В то же мгновение, заметив убегавшего человека, он воскликнул:
— Ах, негодяй! Он убил меня!
С этими словами герцог упал на руки тех, кто его сопровождал, что-то невнятно прошептал — вероятно, простился со своими любовными грезами — и испустил дух.
Возле герцога, на полу, валялась шляпа; кто-то из присутствующих поднял ее и обнаружил в ней бумагу, на которой были написаны следующие слова:
«Герцог Бекингем был врагом королевства, и потому я убил его».
И тогда присутствующие кинулись к окнам, крича:
— Лорда-герцога убили! Держите убийцу! У него голова непокрыта ...
Дамьена задержали по прямо противоположному признаку: нанеся удар Людовику XV, он не снял с головы шляпу; он был плохо знаком с этикетом и не знал, что, закалывая кинжалом королей, полагается делать это, обнажив голову.
Вернемся, однако, к убийце Бекингема. Он почти не предпринял никаких попыток бежать и потому был легко задержан.
Когда на него кинулись с криком: «Вот убийца герцога!», он спокойно ответил: «Да, это я убил его!»
Это был ирландец по имени Джон Фелтон, изувер того же закала, что и Жак Клеман и Равальяк, а к тому же еще и честолюбец. Будучи лейтенантом английской армии, он дважды просил герцога дать ему чин капитана, и герцог дважды отказывал ему в этой просьбе.
Он умер, проявляя твердость фанатика и спокойствие мученика.
Офицер свиты королевы Англии доставил известие о гибели герцога во Францию.
— Это невозможно! — воскликнула Анна Австрийская, едва не лишившись чувств. — Я только что получила от него письмо!
Однако королеве пришлось поверить этому известию: оно было подтверждено ей королем Людовиком XIII, который сообщил ей о смерти герцога, выказывая всю желчность своего характера и не скрывая радости, которую доставило ему это событие. На глазах у королевы он приказал отсчитать тысячу экю посланцу, доставившему эту добрую весть.
Точно так же, как Людовик XIII не скрывал своей радости, Анна Австрийская не скрывала своего горя; она затворилась с теми, кто входил в ее ближайшее окружение, и там, в этом узком кругу, дала волю слезам.

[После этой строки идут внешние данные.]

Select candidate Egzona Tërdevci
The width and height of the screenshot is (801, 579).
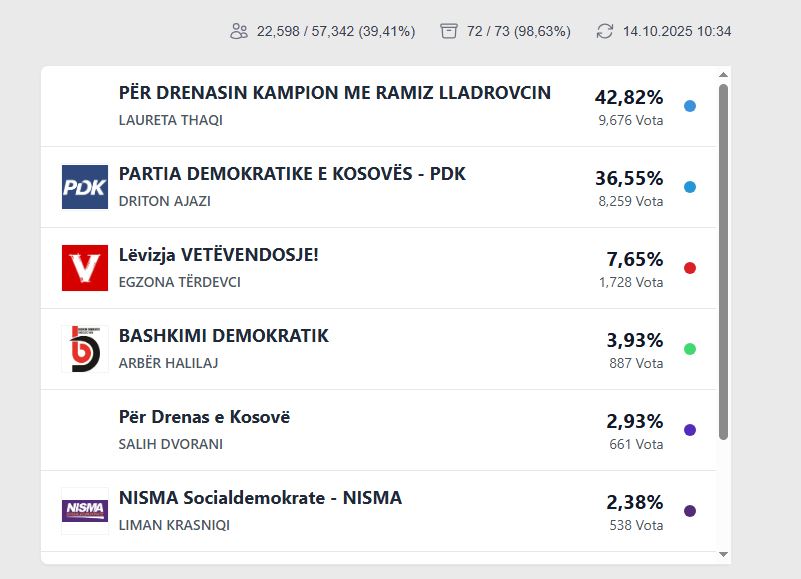pyautogui.click(x=180, y=282)
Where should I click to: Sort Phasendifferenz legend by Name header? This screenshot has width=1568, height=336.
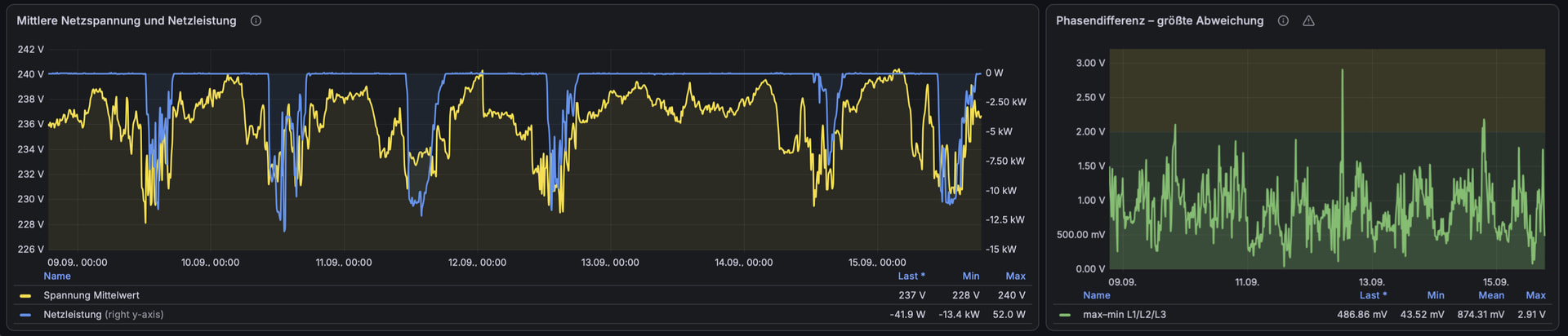(1097, 295)
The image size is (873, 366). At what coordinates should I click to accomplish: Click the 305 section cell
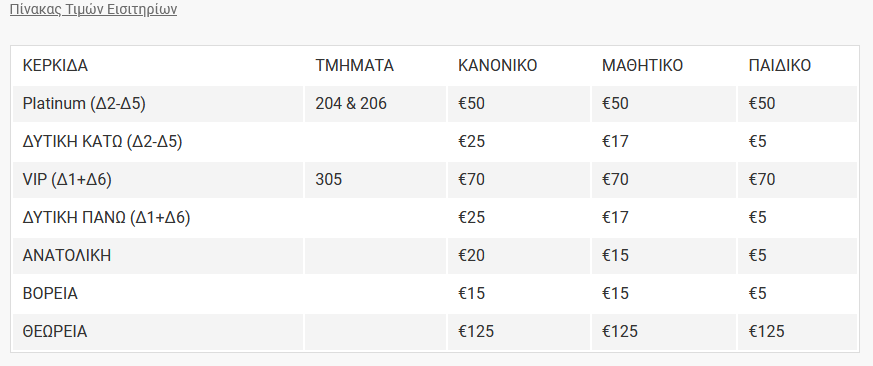(x=328, y=179)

И потому ее близкие, зная, сколь нежную память она хранила о красавце-герцоге, часто беседовали о нем с королевой, будучи уверены, что такая тема разговора, какой бы печальной она ни была, все еще оставалась самой приятной для царственной влюбленной.

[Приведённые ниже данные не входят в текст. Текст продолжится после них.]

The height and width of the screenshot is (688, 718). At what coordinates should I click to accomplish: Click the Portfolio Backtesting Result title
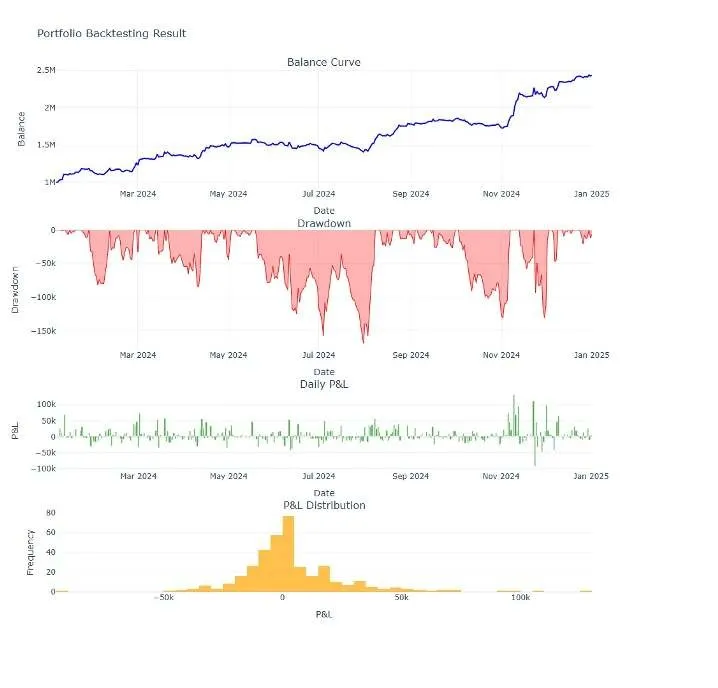coord(111,33)
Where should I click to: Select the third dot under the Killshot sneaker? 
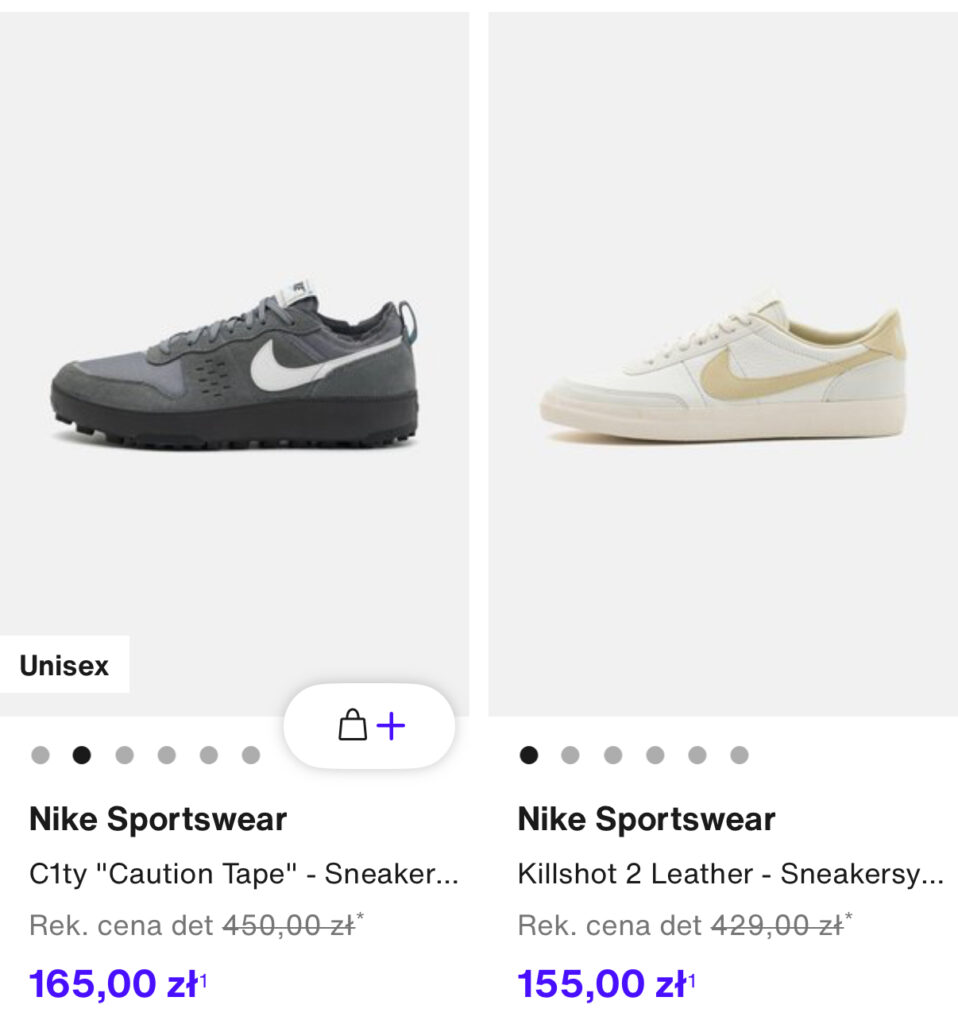click(x=613, y=755)
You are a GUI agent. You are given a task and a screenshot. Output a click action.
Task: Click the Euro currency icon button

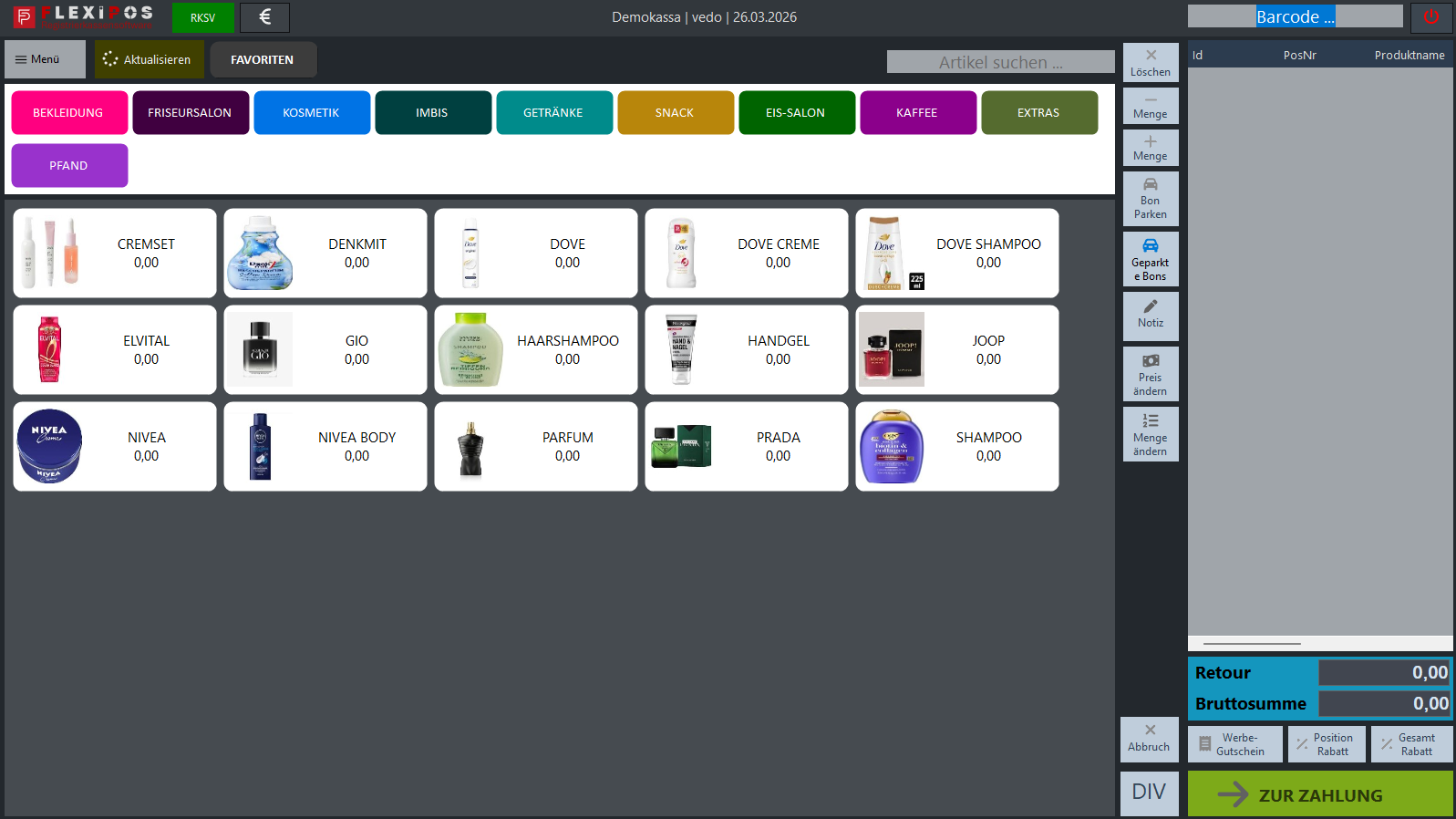click(264, 17)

Полистайте роман «Сен-Мар» нашего друга Альфреда де Виньи, и вы найдете там исполненную печали сцену, в которой королева, открыв богато украшенный ларец, видит перед собой портрет, усыпанный алмазами, и старый нож, изъеденный ржавчиной.

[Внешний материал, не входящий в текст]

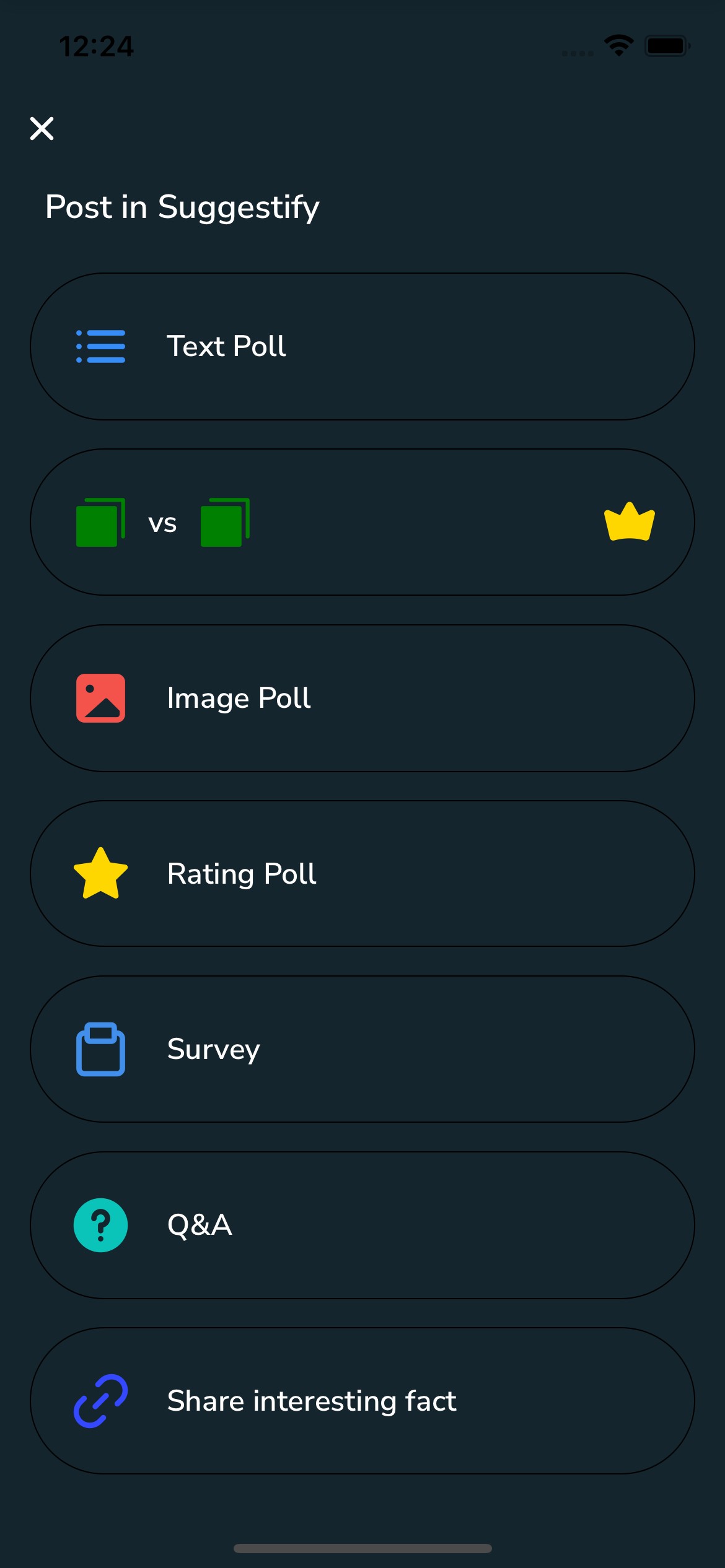Tap the home indicator bar
The width and height of the screenshot is (725, 1568).
[x=362, y=1548]
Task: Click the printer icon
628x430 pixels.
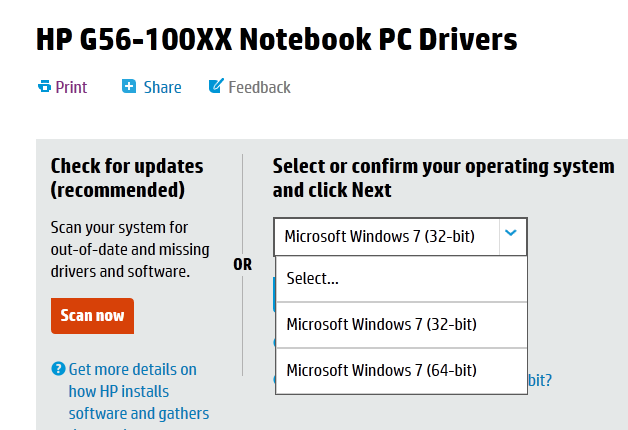Action: pyautogui.click(x=44, y=87)
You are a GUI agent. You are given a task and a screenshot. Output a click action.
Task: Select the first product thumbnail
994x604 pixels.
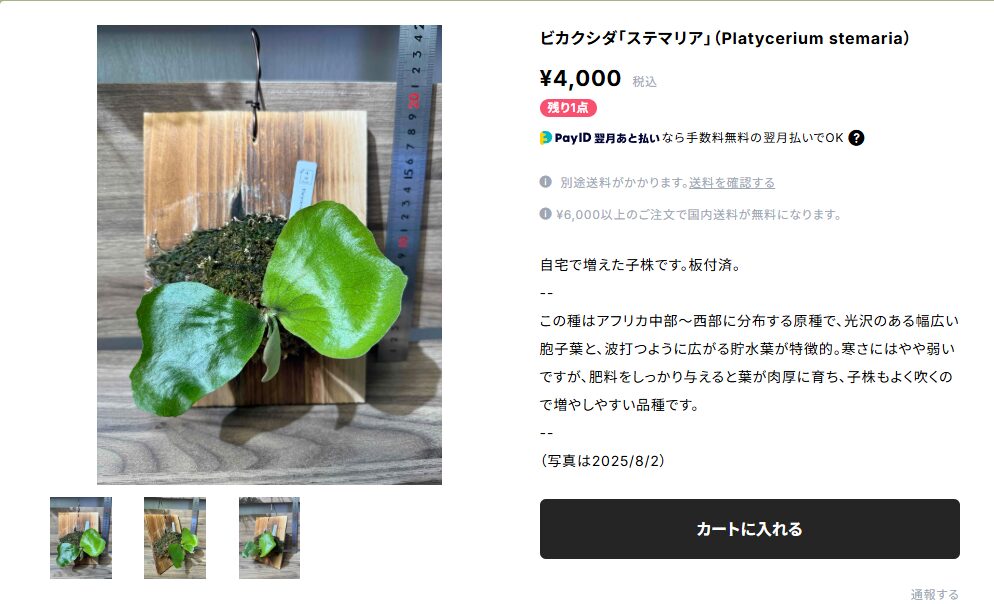81,537
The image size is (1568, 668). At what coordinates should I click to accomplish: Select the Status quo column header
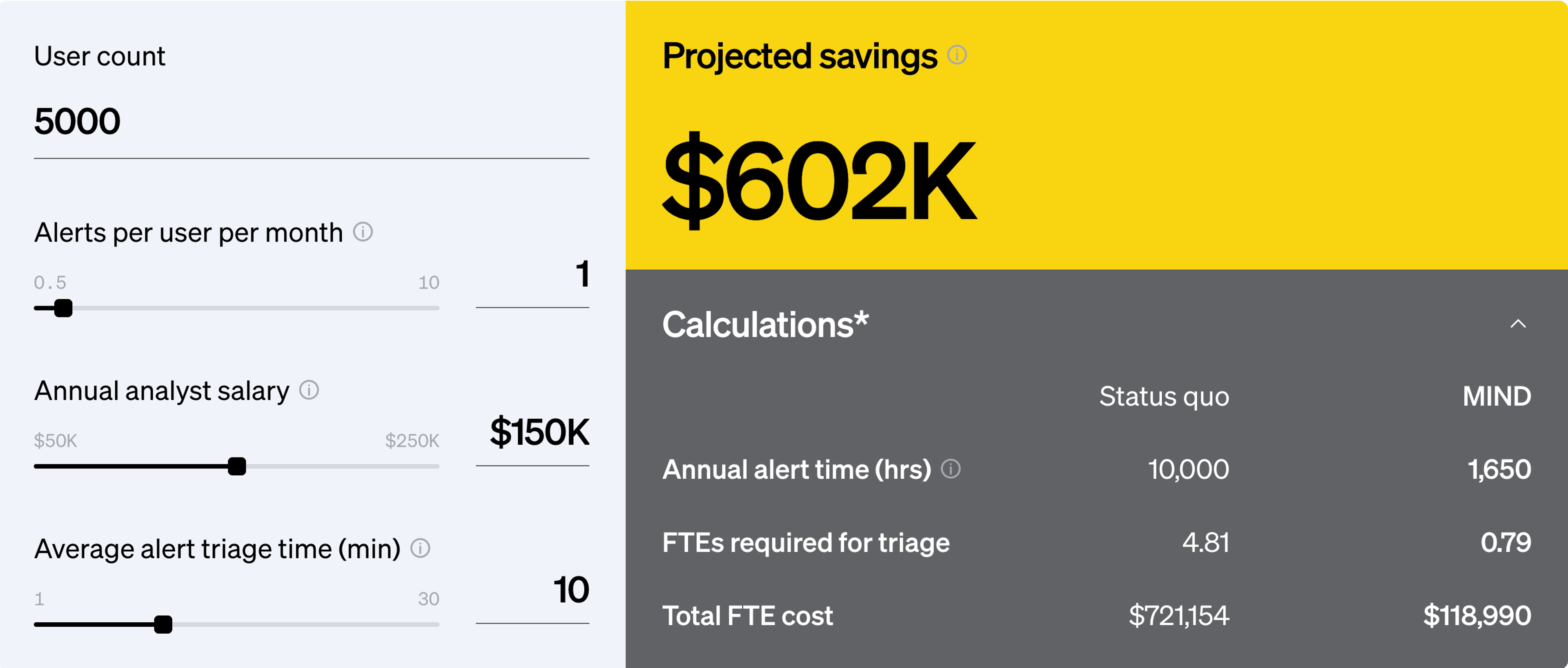tap(1164, 397)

И вот однажды вечером, когда несчастная королева сидела, печальная и одинокая, словно обычная женщина, у себя в комнате и вела со своим любимым поэтом Вуатюром беседу о бедном герцоге, разговор мало-помалу затих, и поэт погрузился в глубокое раздумье.
Какое-то время королева молча смотрела на него, а затем, наконец, желая знать, чем он так всецело поглощен, спросила его:
— О чем вы думаете, Вуатюр?
И тогда, подняв голову и с грустью взглянув на королеву, он ответил ей:
Я думал: почести и славу
Дарует вам сегодня рок,
Вознаграждая вас по праву
За годы скорби и тревог,
Но, может быть, счастливой были
Вы в те года, когда его ...
Я не хотел сказать — любили,
Но рифма требует того ...
Я думал — ибо нам, поэтам,
Приходит странных мыслей рой, —
Когда бы вы в бесстрастье этом,
Вот здесь, сейчас, перед собой
Вдруг Бекингема увидали,
Кто из двоих бы в этот миг
Подвергнут вашей был опале:
Прекрасный лорд иль духовник?[65]
Духовником королевы был отец Венсан.
И знаете, в каком году Вуатюр сочинил это стихотворение? В 1644-м, то есть через шестнадцать лет после убийства, о котором мы только что рассказали. Шестнадцать лет хранить верность памяти мертвого — это слишком для какой угодно королевы.
Правда, эта королева была невероятно несчастна.
Воспользуемся тем, что из-под нашего пера неожиданно выплыло имя Вуатюра, и вернемся к разговору о литературе того времени.
К тому же Вуатюр, вполне естественно, распахнет перед нами двери дворца Рамбуйе, куда мы уже давно обещали ввести наших читателей.